The scheme will focus on independent cafes, restaurants, as well as retail chains, hotels and visitor attractions. Countrystyle Recycling has provided participants with 40-litre caddies to store the spent grounds before they’re collected every week.

The used coffee grounds are then taken to Countrystyle’s sister company, Envar, in Cambridgeshire, where they are processed and turned into coffee pellets. Launching next year, the horticultural pellets will be available in garden centres and sold to horticulturalists.

Currently a large proportion of the coffee grounds produced by the leisure and hospitality industry are collected in their general waste and go to landfill, with a portion collected as food waste for composting or taken to anaerobic digestion plants.

For each tonne of coffee that is collected and turned into coffee fertiliser pellets the carbon saving is reportedly 580kgs of CO2 compared to sending it to landfill. That is the equivalent to driving 1,400 miles in a typical family car.

‘Tremendous response’

Martin Heathcote, chief executive officer of Countrystyle Recycling, said: “Improving environmental sustainability and providing innovative waste management solutions is at the heart of everything we do for our customers, whether they are big or small.

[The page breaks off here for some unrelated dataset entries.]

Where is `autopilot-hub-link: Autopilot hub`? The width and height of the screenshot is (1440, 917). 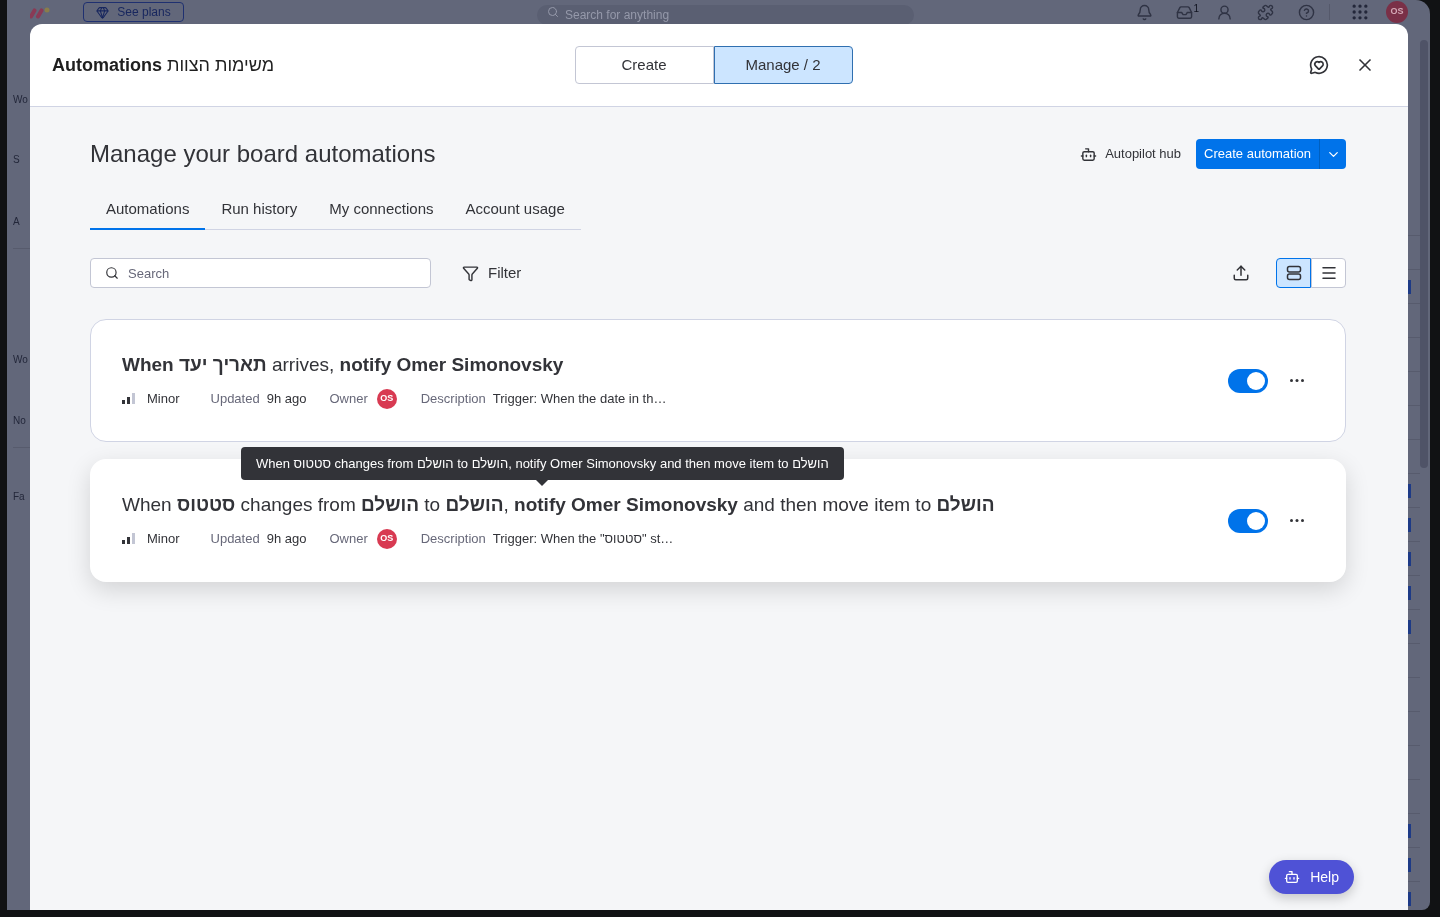 autopilot-hub-link: Autopilot hub is located at coordinates (1131, 154). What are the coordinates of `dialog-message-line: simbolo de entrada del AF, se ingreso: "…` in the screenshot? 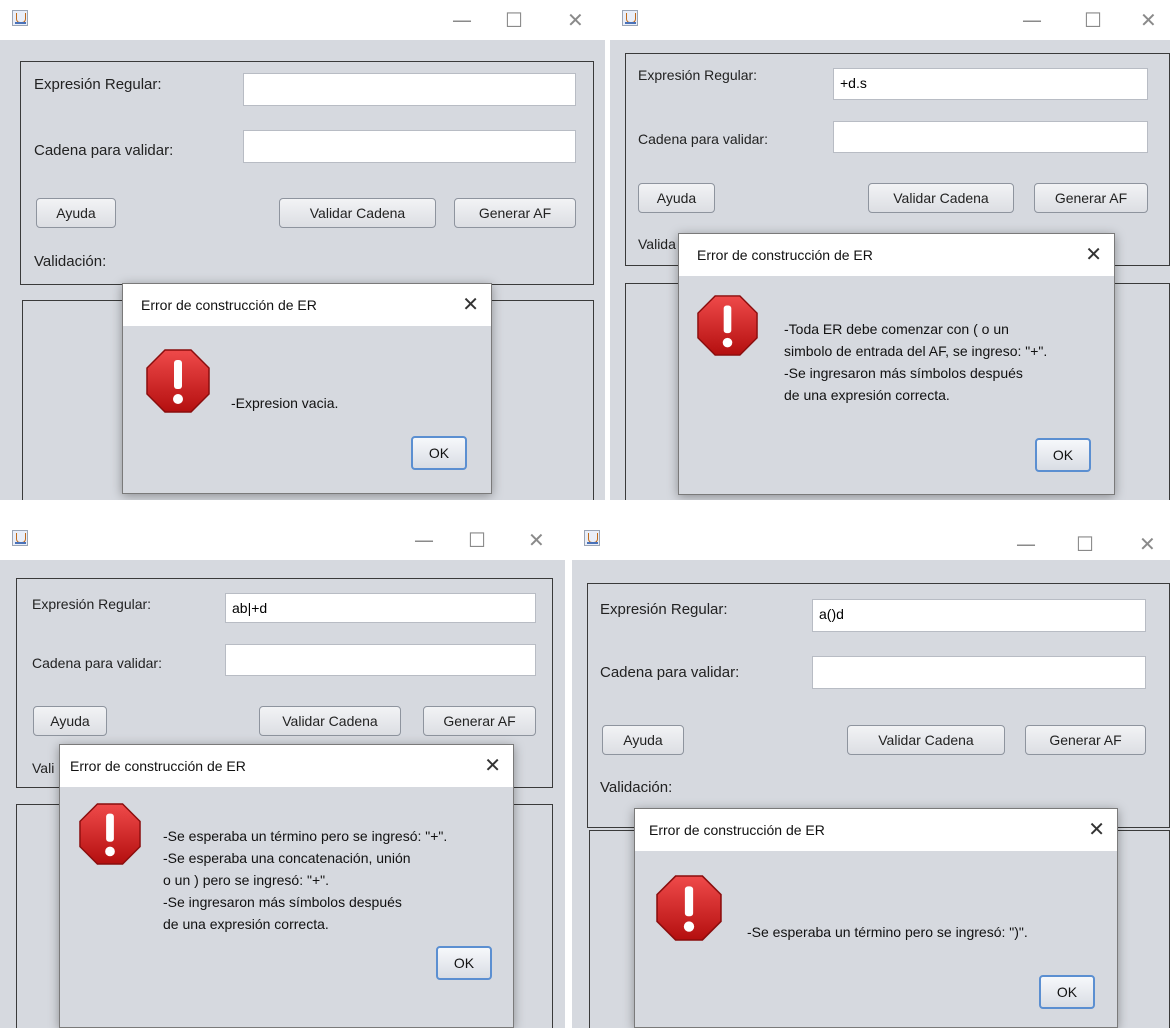 It's located at (916, 351).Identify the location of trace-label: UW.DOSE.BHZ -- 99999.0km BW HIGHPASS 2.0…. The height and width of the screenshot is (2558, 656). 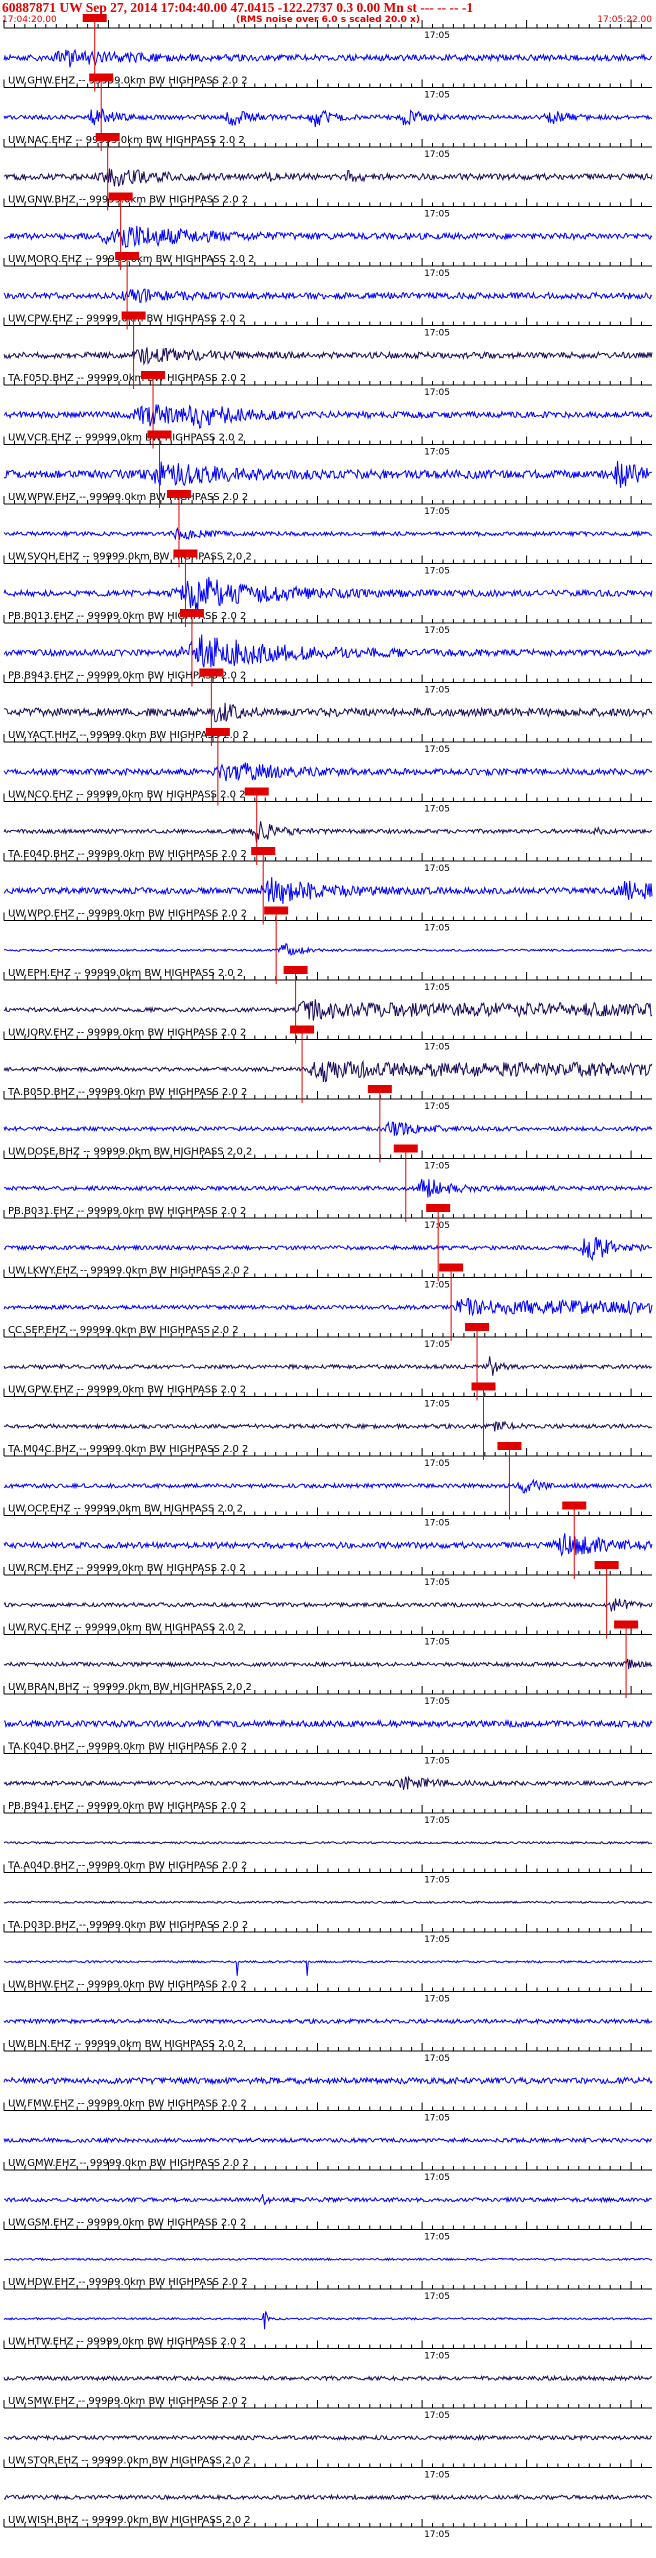
(130, 1152).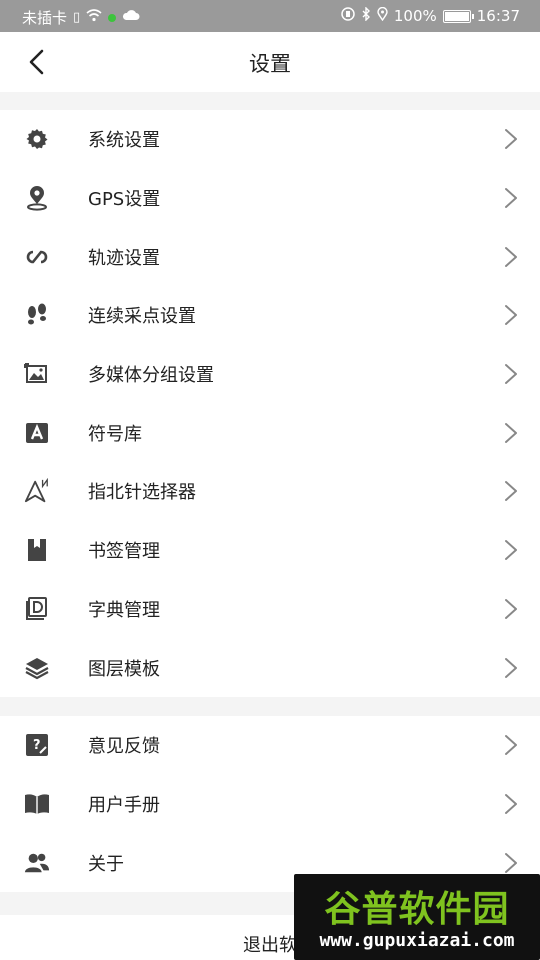 Image resolution: width=540 pixels, height=960 pixels. I want to click on location-icon, so click(382, 16). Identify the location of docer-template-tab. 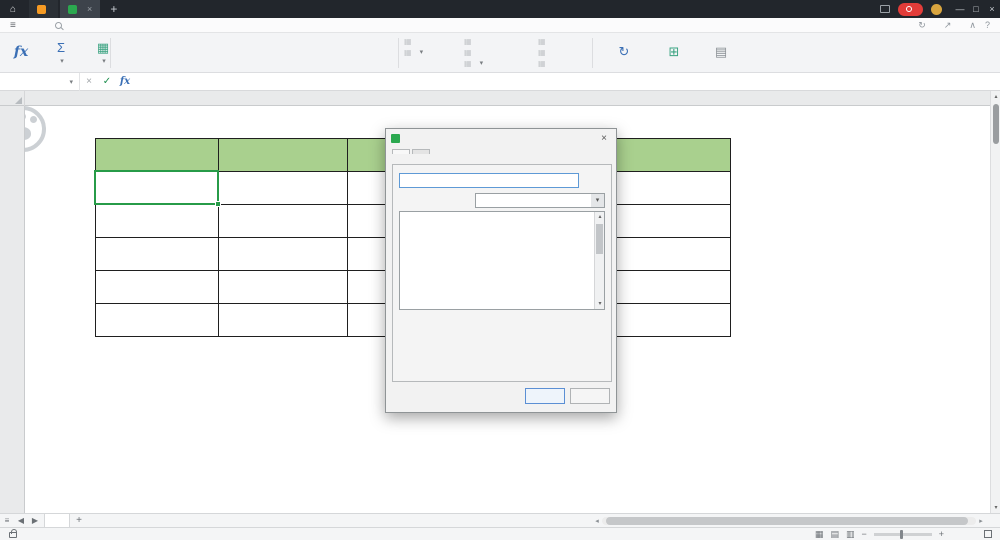
(44, 9).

“The response to our coffee recycling scheme from the hotel, leisure and hospitality sector has been tremendous and we look forward to rolling out the service across Kent over the next few months.

“We can do more to protect our environment when it comes to recycling and repurposing materials, and this coffee ground project is a perfect example. If you enjoy a coffee at one of the cafes working with Countrystyle, you are diverting coffee grounds from landfill.

“We’ve developed a system which processes the coffee grounds into pellets to be used by gardeners and horticulturalists as they provide essential nutrients for plant growth. The plan is that the pellets will be available through garden centres early next year.”